Sunday, March 05, 2006

My Favorite Polish Cowboy

(Czeslaw in his Stetson and bolo tie, pictured with one of his grandsons)

I never met him in person but I loved him just the same. He was a big fan of John Wayne movies and American cowboys. He had his own farm in Poland but owned no wild rodeo bulls or mustangs. By the time I found this branch of my family in Poland, Czeslaw was already retired. He spent his days in the company of his wife and enjoyed visits by his children and grandchildren every Sunday.

When I inquired about family history, he was a fountain of information. He was happy to share stories... even the unhappy ones. He was a strong believer in family and was just delighted to be able to reconnect with his family in America. He'd lost track of them many years ago as commonly happens. He told me of his father and how he'd been conscripted into the Russian army and sent to Siberia. And he told me how he came to marry his wife and relocate hundreds of miles across Poland from the village where he grew up. He told me sad stories, and funny ones. He was a natural story teller and I was all ears.

The first Christmas after I found Czeslaw I sent him a Stetson hat. He was so proud of that hat he paraded around his village in it bragging to anyone that would listen. Every year after that I sent him some other western memorabilia. One year a bolo tie, another year a belt buckle with a Texas longhorn steer on it. He love it all. He might have been Polish by birth but he was an American cowboy at heart.

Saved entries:
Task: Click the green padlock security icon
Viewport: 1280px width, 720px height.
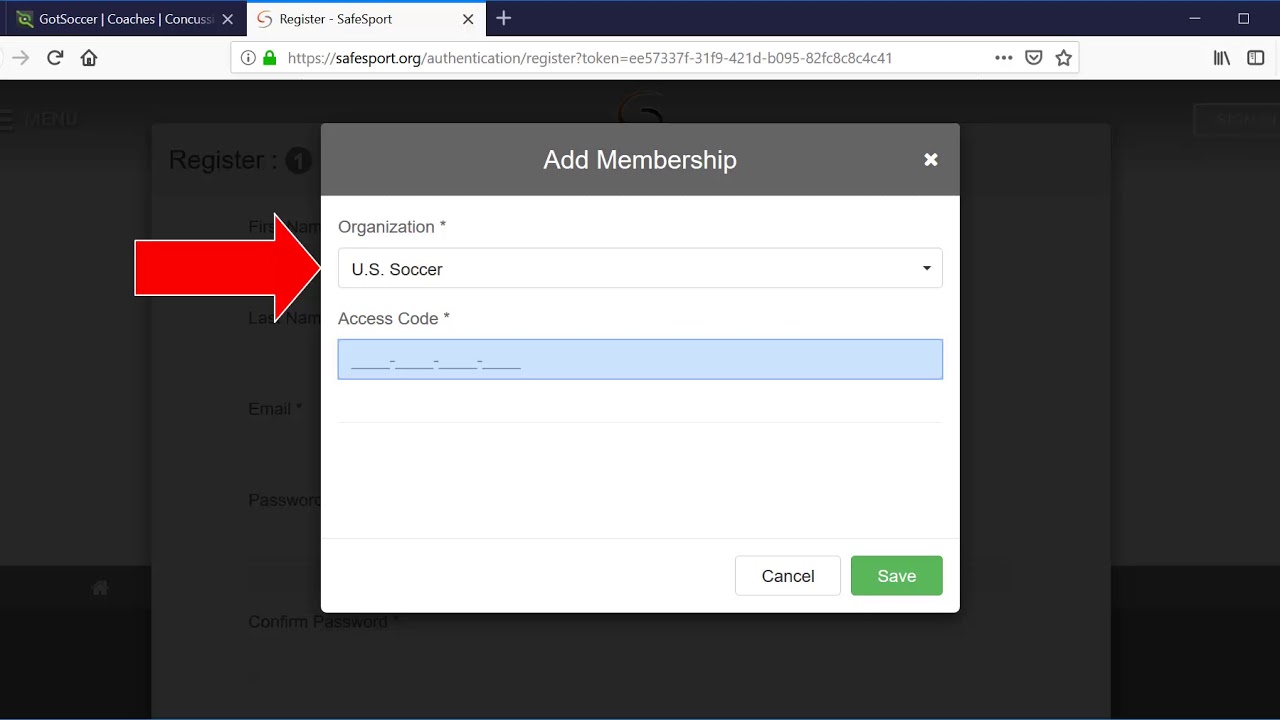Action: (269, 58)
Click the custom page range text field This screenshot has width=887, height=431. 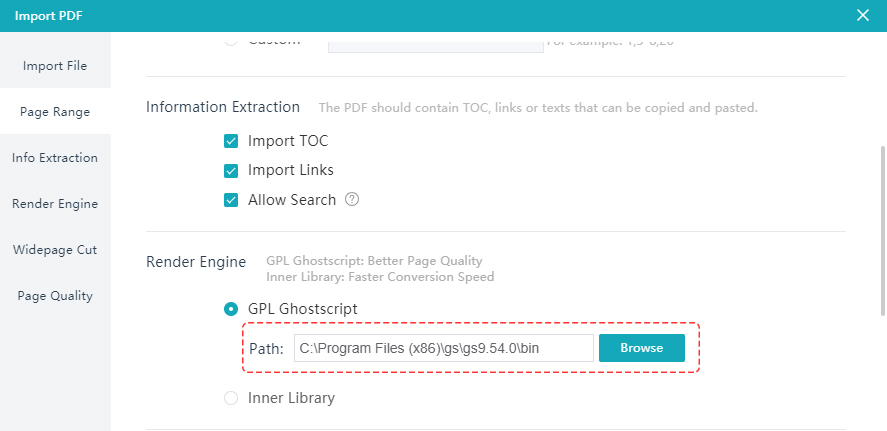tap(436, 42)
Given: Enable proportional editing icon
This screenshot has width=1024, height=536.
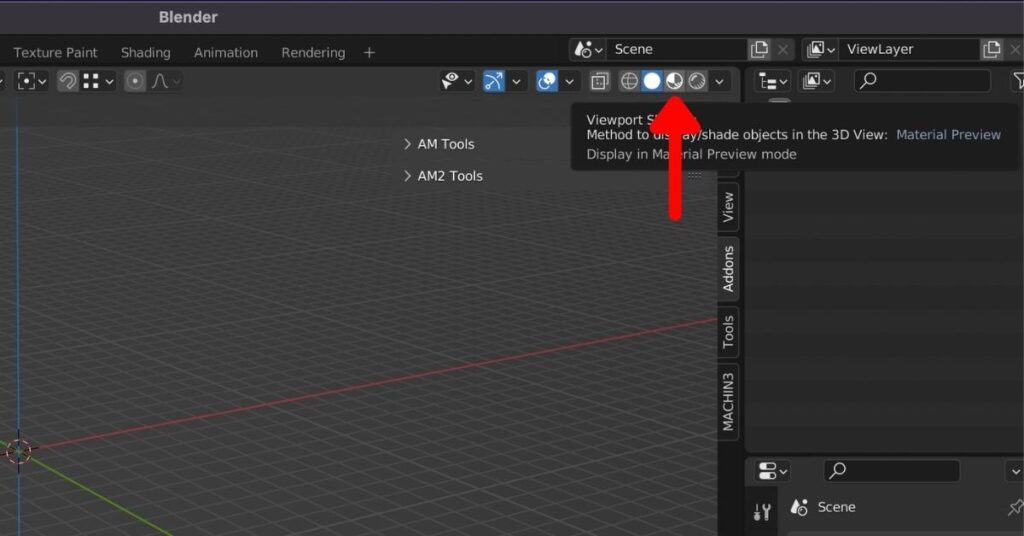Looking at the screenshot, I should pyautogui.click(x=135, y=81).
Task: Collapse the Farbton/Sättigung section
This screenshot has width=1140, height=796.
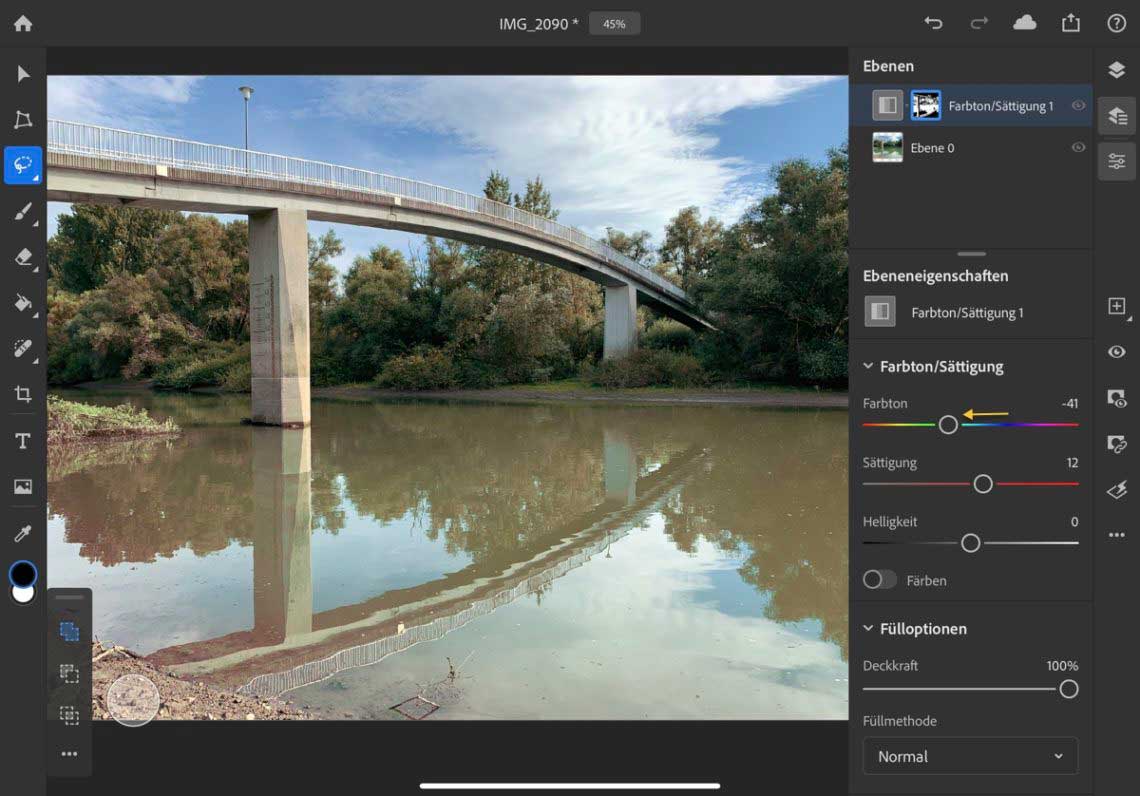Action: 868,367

*Instructions to follow*. Copy out the full post about the Polish cowboy from above, word for word.

*Exercise answer*.
Sunday, March 05, 2006

My Favorite Polish Cowboy

(Czeslaw in his Stetson and bolo tie, pictured with one of his grandsons)

I never met him in person but I loved him just the same. He was a big fan of John Wayne movies and American cowboys. He had his own farm in Poland but owned no wild rodeo bulls or mustangs. By the time I found this branch of my family in Poland, Czeslaw was already retired. He spent his days in the company of his wife and enjoyed visits by his children and grandchildren every Sunday.

When I inquired about family history, he was a fountain of information. He was happy to share stories... even the unhappy ones. He was a strong believer in family and was just delighted to be able to reconnect with his family in America. He'd lost track of them many years ago as commonly happens. He told me of his father and how he'd been conscripted into the Russian army and sent to Siberia. And he told me how he came to marry his wife and relocate hundreds of miles across Poland from the village where he grew up. He told me sad stories, and funny ones. He was a natural story teller and I was all ears.

The first Christmas after I found Czeslaw I sent him a Stetson hat. He was so proud of that hat he paraded around his village in it bragging to anyone that would listen. Every year after that I sent him some other western memorabilia. One year a bolo tie, another year a belt buckle with a Texas longhorn steer on it. He love it all. He might have been Polish by birth but he was an American cowboy at heart.